> [EXTRACT TO READ]
'''
Woodstock Byrdcliffe: Get excited and make stuff

View from Mount Guardian, Catskills, NY.

View from Mount Guardian, Catskills, NY.

I’m in the Catskills for a short residency at the Woodstock Byrdcliffe Guild. I’m so honored to be here. The land is beautiful, serene, and full of wildlife. I’m giddy; it’s such a contrast from New York City and yet it so strongly recalls the Sierras in California. The colony was founded by British Industrialists seeking to build a utopian Arts and Crafts creative community. The initial attempt didn’t last long, but the Guild lives on as a series of amazing historic buildings housing 17 residents in visual arts, media arts, creative writing, and music composition.

I’ve been here just about a week, and am pretty much settled in my quaint room and a detached studio with high ceilings and skylights. I’m two-thirds through with Mihaly Csikszentmihalyi’s Flow; I started some new drawings and sculptures, and even dreamed up a staged photograph. The setting is literally invigorating—I’ve run further than I have ever before.

Inspired by a tradition I experienced as an Affiliate Artist at the Headlands Center for the Arts, I initiated a residents’ mutual presentation series. It’s basically a slide slam/listening party/clip screening/reading event, made possible with shared laptops and digital projectors and healthy doses of participation and positive intentions. I enjoyed everyone’s presentations tonight. I suspect my readers would be keen to learn more about Julie Perini’s videos. I also really liked Jane Corrigan’s paintings about sentimental landscape images. My highest hope for the series is that some parallels emerge and enliven our discourse, and it appears that some already have.
'''
> [DIRECTIVES]
- 1) Answer these questions from the residency post, one line each:
(a) How many residents do the Guild's historic buildings house?
(b) Which book is the writer two-thirds of the way through?
(c) At which place did the writer first experience the tradition that inspired the presentation series?
- 2) Name every field of residency that the residency post says the Guild's buildings house residents in.
- 3) In the residency post, repeat word for word the part that opens with the words containing "I’ve been here" and closes with "have ever before.".

> [DATASET CONTENT]
'''
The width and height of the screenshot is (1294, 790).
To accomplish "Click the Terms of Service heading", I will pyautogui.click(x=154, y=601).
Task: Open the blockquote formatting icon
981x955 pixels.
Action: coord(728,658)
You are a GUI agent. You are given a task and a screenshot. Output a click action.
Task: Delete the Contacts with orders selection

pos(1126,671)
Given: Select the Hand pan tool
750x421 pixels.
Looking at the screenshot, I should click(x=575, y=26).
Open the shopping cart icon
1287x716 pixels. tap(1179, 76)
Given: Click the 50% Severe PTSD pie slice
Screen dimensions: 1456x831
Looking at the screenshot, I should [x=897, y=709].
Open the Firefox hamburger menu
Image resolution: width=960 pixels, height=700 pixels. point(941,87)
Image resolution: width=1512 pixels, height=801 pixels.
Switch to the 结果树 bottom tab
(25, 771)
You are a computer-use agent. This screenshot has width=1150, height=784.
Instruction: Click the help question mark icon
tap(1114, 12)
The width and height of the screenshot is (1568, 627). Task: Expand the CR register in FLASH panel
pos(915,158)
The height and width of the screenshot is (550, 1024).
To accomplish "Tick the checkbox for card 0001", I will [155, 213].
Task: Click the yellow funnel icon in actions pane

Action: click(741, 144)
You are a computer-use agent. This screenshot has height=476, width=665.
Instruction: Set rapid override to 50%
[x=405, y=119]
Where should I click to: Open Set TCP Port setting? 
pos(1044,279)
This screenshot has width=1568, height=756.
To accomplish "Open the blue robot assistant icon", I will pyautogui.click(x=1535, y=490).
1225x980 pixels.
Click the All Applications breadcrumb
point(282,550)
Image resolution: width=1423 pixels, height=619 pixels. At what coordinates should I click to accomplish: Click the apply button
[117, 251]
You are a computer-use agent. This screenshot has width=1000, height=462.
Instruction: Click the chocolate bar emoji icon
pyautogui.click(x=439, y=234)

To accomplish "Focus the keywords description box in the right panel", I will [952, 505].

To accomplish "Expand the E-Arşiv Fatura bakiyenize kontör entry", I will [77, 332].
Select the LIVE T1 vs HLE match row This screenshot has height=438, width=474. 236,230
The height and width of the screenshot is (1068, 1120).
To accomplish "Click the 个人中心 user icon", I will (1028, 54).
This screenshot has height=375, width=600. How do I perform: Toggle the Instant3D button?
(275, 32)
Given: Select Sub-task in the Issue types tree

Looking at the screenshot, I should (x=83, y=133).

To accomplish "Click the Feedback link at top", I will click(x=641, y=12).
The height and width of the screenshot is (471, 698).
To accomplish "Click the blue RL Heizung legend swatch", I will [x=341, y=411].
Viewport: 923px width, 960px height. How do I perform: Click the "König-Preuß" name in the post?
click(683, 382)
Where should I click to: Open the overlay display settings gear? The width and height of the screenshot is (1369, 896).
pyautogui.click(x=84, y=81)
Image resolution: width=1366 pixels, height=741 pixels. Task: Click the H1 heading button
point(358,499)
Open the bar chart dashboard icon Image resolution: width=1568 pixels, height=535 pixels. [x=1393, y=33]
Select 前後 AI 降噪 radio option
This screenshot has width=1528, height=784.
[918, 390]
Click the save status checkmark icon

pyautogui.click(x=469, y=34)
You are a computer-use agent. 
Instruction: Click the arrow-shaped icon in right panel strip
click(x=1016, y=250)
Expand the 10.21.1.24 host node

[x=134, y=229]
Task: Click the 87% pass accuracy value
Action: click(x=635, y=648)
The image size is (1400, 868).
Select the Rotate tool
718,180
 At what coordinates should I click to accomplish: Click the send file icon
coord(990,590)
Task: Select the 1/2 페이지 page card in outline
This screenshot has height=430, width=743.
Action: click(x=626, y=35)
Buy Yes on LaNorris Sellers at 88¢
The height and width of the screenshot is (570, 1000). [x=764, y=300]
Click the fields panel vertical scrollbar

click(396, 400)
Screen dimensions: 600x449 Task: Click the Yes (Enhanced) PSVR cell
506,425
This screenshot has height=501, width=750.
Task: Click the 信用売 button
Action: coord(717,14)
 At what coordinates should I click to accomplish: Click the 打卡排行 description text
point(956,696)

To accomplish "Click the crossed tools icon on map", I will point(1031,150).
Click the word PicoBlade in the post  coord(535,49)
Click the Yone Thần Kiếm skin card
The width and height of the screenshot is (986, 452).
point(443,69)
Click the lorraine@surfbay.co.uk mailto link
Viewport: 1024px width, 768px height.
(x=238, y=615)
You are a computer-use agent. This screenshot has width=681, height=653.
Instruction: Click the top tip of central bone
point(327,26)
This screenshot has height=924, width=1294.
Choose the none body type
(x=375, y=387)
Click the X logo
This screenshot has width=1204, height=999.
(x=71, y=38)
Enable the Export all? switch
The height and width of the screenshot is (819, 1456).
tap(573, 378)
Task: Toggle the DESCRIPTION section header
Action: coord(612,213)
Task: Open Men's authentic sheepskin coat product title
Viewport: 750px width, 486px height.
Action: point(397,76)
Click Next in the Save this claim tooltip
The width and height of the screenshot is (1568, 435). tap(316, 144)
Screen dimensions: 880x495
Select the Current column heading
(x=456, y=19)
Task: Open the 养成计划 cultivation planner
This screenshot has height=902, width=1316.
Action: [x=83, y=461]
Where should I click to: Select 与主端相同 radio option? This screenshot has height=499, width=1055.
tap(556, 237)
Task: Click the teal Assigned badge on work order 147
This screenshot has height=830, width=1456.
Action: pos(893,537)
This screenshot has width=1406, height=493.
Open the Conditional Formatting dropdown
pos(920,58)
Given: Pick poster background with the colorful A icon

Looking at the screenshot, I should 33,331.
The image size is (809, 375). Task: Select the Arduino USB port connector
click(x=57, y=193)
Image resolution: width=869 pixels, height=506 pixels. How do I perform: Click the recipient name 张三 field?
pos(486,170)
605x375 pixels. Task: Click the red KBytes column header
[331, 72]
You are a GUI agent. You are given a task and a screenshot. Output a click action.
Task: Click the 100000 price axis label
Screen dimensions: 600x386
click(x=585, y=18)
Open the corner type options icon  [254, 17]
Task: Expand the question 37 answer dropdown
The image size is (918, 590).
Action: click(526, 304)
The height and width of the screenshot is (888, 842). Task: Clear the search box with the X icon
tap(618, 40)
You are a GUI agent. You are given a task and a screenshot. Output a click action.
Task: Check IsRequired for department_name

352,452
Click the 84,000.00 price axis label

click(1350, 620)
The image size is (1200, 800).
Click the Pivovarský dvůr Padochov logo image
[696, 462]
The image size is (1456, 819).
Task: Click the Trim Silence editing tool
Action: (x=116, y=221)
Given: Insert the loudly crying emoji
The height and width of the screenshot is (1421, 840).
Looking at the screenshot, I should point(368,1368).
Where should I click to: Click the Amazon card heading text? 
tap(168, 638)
'''
> [ANSWERS IN ORDER]
- 1)
(a) 17
(b) Mihaly Csikszentmihalyi's Flow
(c) The Headlands Center for the Arts, as an Affiliate Artist

- 2) Visual arts, media arts, creative writing, music composition

- 3)
I’ve been here just about a week, and am pretty much settled in my quaint room and a detached studio with high ceilings and skylights. I’m two-thirds through with Mihaly Csikszentmihalyi’s Flow; I started some new drawings and sculptures, and even dreamed up a staged photograph. The setting is literally invigorating—I’ve run further than I have ever before.